**Stored data**:
□ □ □ □ □ □ □

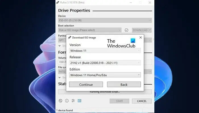Open the Device dropdown ESD-ISO

click(x=105, y=20)
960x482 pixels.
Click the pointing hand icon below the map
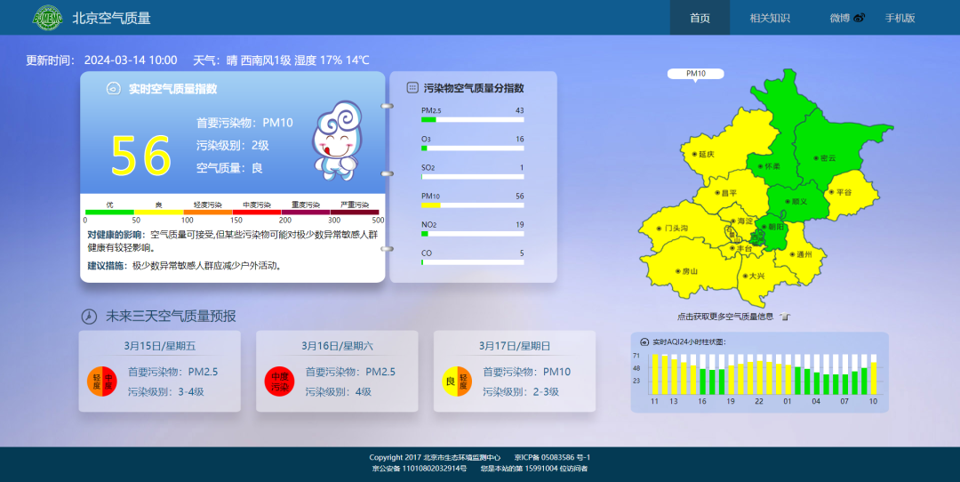[785, 317]
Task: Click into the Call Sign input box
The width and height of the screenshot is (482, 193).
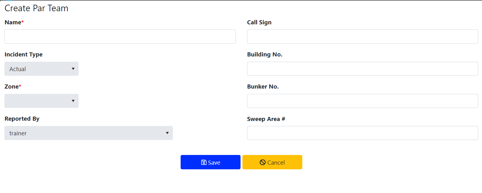Action: [363, 36]
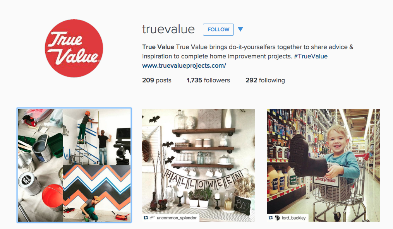
Task: Click the repost icon beside uncommon_splendor
Action: (x=146, y=218)
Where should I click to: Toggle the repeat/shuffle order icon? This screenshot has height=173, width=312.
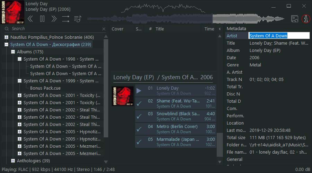(66, 19)
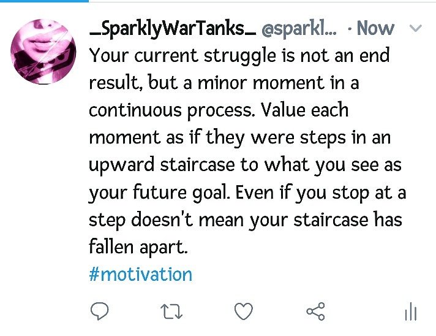Click the line 'upward staircase to what you see as'
This screenshot has height=336, width=436.
pos(246,165)
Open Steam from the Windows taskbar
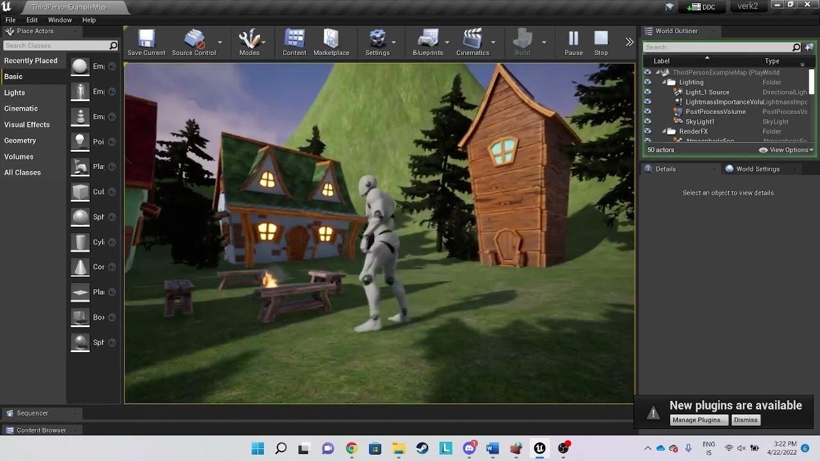Viewport: 820px width, 461px height. tap(422, 448)
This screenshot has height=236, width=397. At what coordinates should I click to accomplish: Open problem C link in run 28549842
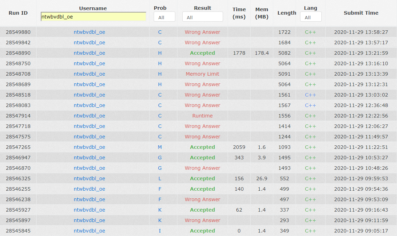point(160,43)
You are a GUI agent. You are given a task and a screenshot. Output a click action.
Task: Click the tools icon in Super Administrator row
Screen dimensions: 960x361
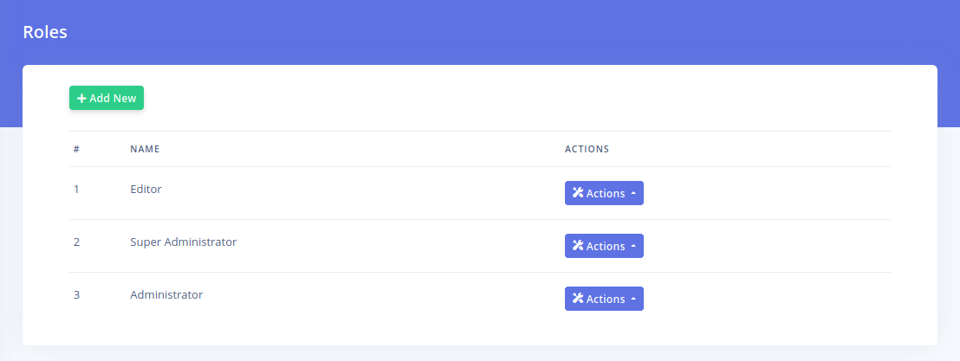(x=578, y=246)
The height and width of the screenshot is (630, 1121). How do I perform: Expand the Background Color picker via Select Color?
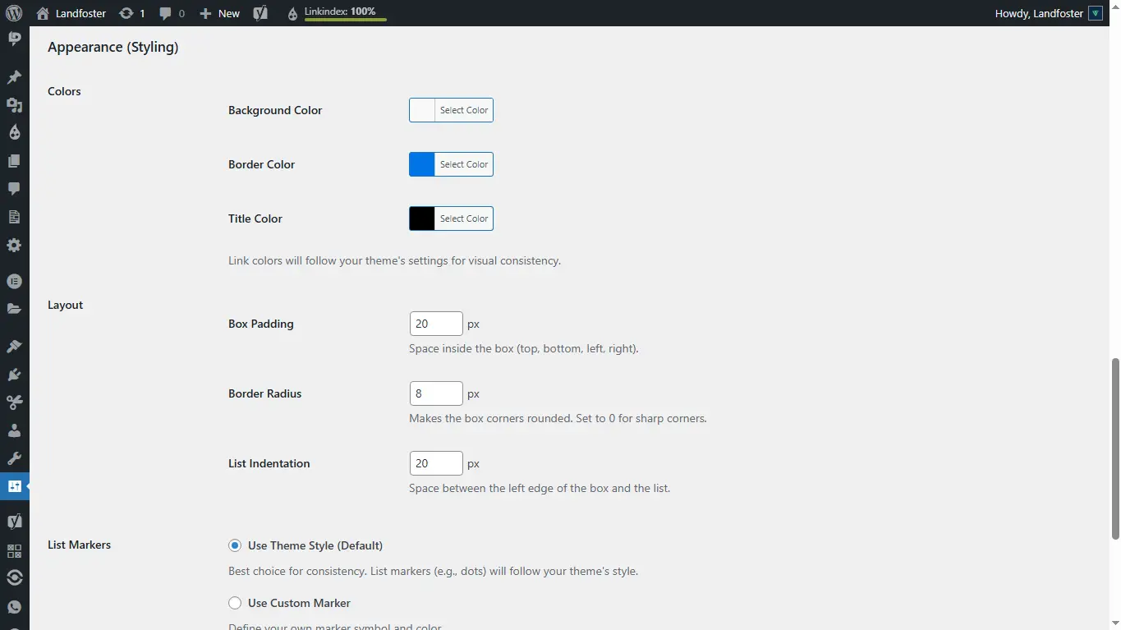point(463,110)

□ □ □ □ □ □ □

Word for word, copy the lines from the one with "Screen dimensions: 960x361" through the end of the entries above, and do not include any picture.

Screen dimensions: 960x361
(x=578, y=246)
The height and width of the screenshot is (630, 1121). How do I perform: Expand the Background Color picker via Select Color?
point(463,110)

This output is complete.